Images in every collection have been misidentified and, sometimes intentionally, mislabeled to illustrate a narrative. Francis Trevylian Miller's ten-volume Photographic History of the Civil War (1911) was ground-breaking for its time, but Miller was intent on telling an epic story and did not shy from fitting misidentified images into his story. Despite recent scholarship, many of Miller's misidentifications continue to be perpetuated. Civil War scholars owe a special debt to William A. Frassanito and his three volumes of photographic interpretation and analysis: Gettysburg: A Journey in Time (1975); Antietam: The Photographic Legacy of America's Bloodiest Day (1978); and Grant and Lee: The Virginia Campaigns 1864-1865 (1983). Frassanito demonstrated that these images were not abstractions but could and should be tied to reality. Since his publications, researchers refer to the act of finding a historic photo's location and viewing its modern equivalent, as "pulling a Frassanito." It is an informal way to acknowledge the contribution of the man and his vision.

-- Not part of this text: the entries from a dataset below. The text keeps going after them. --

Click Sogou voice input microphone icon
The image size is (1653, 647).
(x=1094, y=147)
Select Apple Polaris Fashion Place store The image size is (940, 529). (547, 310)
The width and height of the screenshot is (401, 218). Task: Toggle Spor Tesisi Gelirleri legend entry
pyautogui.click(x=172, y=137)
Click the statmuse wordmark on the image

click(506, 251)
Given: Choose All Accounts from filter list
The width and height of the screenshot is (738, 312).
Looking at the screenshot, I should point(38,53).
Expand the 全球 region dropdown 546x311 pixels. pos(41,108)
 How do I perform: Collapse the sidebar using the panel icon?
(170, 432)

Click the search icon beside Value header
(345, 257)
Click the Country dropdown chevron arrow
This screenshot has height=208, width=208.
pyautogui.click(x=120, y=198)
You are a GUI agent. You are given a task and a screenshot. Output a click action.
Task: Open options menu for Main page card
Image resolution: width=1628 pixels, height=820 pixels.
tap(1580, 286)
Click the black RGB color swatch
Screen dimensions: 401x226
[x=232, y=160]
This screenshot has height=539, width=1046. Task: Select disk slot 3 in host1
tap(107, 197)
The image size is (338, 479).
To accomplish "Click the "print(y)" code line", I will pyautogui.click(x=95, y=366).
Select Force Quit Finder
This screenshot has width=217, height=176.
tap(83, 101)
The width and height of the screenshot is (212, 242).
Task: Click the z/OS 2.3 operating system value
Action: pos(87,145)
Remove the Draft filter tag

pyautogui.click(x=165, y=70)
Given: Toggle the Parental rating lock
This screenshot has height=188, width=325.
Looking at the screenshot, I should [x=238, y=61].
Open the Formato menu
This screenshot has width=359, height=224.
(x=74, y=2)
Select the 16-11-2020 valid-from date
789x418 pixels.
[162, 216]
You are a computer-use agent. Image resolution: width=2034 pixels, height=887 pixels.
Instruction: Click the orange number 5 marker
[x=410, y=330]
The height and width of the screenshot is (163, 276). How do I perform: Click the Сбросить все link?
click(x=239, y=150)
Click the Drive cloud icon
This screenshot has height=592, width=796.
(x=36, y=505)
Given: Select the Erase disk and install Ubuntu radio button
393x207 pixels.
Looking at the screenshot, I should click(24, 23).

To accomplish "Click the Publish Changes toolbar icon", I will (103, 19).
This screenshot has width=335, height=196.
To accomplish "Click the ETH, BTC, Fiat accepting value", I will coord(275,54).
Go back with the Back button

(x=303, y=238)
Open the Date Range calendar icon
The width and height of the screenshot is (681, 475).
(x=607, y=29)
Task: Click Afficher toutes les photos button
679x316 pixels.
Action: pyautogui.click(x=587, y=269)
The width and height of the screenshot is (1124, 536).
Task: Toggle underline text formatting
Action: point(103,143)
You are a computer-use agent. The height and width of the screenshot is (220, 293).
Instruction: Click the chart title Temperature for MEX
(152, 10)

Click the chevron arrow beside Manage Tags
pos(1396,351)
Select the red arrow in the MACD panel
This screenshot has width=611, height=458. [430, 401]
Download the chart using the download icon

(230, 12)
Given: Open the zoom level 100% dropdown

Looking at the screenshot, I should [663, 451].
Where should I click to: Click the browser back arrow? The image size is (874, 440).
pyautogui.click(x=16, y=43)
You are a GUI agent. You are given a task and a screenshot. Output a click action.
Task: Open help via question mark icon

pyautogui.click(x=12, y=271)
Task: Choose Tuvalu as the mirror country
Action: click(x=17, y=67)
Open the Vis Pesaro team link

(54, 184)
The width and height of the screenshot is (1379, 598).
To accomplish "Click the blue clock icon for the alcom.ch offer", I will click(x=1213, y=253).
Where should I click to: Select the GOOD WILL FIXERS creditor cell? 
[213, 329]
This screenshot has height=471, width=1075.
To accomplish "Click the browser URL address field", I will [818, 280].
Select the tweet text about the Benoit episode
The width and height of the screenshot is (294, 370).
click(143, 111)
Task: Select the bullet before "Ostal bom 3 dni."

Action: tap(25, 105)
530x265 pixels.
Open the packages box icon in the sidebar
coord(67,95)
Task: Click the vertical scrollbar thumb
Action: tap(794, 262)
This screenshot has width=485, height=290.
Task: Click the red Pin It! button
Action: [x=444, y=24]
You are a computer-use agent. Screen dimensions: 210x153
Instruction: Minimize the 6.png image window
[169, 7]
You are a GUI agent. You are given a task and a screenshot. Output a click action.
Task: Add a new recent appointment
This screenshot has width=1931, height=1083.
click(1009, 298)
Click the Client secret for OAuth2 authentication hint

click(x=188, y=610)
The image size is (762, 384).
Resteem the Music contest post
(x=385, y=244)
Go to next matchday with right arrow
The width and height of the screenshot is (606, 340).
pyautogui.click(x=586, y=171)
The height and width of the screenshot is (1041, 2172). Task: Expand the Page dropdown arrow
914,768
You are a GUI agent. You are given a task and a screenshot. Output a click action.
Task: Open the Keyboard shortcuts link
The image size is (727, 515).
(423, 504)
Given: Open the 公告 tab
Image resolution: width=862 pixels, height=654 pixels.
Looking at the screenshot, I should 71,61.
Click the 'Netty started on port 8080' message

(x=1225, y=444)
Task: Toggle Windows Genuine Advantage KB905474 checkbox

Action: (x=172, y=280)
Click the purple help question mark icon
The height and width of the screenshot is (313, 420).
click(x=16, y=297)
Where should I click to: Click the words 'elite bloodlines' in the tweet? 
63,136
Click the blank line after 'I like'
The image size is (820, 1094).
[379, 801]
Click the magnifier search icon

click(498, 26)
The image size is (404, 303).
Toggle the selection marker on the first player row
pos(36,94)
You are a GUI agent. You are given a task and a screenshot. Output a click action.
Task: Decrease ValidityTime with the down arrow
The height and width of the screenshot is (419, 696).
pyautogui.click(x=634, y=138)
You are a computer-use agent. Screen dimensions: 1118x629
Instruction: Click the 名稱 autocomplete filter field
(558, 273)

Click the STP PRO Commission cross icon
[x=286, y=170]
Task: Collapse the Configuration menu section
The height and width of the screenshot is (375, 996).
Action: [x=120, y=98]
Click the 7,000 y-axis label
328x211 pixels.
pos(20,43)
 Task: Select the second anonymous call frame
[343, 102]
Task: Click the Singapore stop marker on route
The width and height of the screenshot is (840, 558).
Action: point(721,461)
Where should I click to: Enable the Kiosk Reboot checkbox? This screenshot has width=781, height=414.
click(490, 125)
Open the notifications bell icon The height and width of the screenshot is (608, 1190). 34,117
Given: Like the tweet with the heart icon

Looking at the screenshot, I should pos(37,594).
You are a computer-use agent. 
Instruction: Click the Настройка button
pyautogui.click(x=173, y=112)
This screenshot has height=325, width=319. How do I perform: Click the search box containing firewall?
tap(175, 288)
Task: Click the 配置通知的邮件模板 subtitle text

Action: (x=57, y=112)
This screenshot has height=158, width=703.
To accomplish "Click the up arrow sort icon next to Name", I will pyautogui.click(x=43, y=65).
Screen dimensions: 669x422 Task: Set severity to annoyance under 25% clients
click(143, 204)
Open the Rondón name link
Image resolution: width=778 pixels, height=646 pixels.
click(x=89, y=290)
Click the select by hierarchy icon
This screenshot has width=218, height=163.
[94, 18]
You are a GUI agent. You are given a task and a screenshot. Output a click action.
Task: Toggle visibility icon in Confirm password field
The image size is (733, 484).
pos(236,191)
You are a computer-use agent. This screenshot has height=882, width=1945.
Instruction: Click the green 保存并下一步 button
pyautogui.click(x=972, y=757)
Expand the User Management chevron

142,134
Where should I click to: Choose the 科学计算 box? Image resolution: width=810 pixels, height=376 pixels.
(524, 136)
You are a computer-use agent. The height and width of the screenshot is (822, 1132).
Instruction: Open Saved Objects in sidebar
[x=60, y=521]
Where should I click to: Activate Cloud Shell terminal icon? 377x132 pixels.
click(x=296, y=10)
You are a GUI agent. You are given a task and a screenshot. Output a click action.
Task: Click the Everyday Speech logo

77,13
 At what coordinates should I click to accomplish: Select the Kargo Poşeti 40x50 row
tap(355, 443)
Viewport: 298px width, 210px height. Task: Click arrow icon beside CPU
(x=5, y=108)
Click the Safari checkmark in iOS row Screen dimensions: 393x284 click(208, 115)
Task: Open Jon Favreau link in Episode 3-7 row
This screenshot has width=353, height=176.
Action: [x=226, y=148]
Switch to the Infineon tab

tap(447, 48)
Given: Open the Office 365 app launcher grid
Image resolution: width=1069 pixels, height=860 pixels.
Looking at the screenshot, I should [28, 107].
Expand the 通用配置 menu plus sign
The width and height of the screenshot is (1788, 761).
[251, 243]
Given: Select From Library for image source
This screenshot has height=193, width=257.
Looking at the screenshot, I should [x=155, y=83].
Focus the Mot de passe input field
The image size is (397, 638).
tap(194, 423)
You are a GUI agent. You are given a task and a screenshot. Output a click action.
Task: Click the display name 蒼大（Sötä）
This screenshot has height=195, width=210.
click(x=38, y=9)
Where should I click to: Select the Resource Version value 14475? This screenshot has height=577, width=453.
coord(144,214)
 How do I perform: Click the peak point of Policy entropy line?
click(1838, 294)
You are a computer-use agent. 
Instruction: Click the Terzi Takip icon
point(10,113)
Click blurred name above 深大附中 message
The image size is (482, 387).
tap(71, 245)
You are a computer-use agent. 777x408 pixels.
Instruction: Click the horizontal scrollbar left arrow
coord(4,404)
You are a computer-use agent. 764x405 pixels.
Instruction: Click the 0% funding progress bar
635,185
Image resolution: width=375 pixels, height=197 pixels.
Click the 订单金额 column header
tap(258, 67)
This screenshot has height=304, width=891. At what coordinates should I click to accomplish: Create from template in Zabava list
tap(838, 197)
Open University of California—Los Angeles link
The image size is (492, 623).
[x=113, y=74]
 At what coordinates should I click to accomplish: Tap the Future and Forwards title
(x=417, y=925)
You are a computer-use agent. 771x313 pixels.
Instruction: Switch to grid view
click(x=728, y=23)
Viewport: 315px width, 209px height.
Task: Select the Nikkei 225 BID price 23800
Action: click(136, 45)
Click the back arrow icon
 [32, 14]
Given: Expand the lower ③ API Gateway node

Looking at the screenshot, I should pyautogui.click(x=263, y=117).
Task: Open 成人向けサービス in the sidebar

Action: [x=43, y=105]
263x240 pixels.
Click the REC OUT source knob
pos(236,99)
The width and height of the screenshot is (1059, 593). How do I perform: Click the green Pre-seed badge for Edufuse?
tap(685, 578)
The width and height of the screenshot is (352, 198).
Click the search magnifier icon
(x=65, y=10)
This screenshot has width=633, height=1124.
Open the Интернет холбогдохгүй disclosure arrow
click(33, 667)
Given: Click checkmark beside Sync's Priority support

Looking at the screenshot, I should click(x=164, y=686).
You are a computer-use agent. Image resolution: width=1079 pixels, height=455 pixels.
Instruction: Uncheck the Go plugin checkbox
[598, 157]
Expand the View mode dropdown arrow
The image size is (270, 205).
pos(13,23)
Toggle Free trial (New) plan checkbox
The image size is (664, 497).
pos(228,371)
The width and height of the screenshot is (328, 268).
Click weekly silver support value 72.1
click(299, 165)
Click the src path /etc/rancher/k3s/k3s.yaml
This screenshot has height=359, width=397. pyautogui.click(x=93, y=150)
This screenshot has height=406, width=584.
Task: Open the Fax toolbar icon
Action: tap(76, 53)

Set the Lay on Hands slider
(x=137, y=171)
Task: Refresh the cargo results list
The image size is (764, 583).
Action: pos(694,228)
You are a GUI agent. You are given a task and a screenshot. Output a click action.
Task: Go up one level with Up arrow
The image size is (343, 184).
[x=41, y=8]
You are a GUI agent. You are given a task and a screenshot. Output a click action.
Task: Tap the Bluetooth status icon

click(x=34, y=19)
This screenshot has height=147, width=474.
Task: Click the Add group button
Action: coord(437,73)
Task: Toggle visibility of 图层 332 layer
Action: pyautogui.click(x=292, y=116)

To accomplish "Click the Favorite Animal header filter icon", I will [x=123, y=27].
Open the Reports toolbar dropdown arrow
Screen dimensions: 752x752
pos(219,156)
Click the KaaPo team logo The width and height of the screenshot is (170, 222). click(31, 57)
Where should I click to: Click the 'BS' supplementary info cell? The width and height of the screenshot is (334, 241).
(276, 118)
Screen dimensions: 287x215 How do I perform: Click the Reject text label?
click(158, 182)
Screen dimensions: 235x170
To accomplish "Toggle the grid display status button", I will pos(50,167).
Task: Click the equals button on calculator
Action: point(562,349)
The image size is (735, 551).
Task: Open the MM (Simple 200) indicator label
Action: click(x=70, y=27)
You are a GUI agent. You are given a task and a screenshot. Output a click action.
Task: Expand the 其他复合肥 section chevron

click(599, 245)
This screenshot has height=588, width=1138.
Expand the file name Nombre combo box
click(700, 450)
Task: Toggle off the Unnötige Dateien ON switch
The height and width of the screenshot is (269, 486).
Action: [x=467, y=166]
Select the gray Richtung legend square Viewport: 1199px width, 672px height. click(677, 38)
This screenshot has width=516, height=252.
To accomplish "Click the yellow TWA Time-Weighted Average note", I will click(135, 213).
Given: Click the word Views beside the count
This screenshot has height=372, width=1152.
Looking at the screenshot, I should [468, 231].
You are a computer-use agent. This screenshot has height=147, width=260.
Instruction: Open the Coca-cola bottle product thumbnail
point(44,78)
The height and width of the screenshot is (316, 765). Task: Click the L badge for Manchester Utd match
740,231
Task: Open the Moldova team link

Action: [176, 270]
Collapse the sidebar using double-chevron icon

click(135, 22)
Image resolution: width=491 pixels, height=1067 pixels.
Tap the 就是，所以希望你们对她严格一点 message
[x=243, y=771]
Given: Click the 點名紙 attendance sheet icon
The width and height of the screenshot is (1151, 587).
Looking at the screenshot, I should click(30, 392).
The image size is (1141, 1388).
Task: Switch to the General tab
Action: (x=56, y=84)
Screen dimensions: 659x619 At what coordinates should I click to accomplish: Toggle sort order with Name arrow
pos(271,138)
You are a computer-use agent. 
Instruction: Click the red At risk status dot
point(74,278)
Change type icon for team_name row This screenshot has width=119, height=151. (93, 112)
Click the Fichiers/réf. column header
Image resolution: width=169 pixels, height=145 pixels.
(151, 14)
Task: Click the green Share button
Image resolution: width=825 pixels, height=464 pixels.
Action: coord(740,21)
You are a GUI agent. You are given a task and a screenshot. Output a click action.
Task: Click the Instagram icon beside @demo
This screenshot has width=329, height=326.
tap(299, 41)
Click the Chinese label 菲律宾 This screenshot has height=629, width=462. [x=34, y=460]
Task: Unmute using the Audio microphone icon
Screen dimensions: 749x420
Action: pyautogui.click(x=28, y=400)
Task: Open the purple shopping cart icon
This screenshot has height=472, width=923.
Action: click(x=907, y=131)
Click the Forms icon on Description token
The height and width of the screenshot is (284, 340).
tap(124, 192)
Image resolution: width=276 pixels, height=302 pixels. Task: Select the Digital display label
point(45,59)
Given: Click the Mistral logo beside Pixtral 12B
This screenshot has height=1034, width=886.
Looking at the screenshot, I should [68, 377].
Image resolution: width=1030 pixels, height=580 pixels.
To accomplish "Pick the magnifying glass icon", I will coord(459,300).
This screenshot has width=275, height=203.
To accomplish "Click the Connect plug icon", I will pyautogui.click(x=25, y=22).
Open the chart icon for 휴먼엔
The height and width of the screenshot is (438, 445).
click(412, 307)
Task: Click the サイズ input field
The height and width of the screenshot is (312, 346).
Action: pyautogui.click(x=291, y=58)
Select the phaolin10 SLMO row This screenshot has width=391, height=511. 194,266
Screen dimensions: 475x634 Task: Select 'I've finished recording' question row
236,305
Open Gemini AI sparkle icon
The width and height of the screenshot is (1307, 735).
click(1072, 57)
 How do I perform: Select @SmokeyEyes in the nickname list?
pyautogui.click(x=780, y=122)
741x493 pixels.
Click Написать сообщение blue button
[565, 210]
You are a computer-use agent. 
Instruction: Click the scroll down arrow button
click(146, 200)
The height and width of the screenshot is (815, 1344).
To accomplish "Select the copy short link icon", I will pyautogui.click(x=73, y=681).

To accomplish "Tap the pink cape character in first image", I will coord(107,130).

Yet there is a limit to what even Frassinito could do with the photographs. The printed versions were too small and their resolution too low to do more than make a basic identification and view the major features. The original glass-plate negatives could be enlarged significantly with no loss of resolution, but the extent of the enlargement was limited by the capabilities of the equipment and the size of the photo paper, and in any event that process was too expensive to apply to the thousands of extant images. When it came time to publish them, applying the necessary half-tones cut down their resolution again, again limiting what the reader could see in them.
Starting in the 1990s, several interrelated technical developments helped eliminate these limitations on the use of contemporary photographs. The more powerful personal computer allowed images to be digitally processed, enhanced, and enlarged. Photo viewing and editing software provided the tools to do this, high-definition monitors allowed the results to be displayed accurately, and high resolution printers could print the images with greater detail. Also the cost of photographic enlargement began to drop dramatically. No less important was the arrival of high-resolution scanners and broad-band Internet connections, to allow the transmission of the high-resolution images then becoming available.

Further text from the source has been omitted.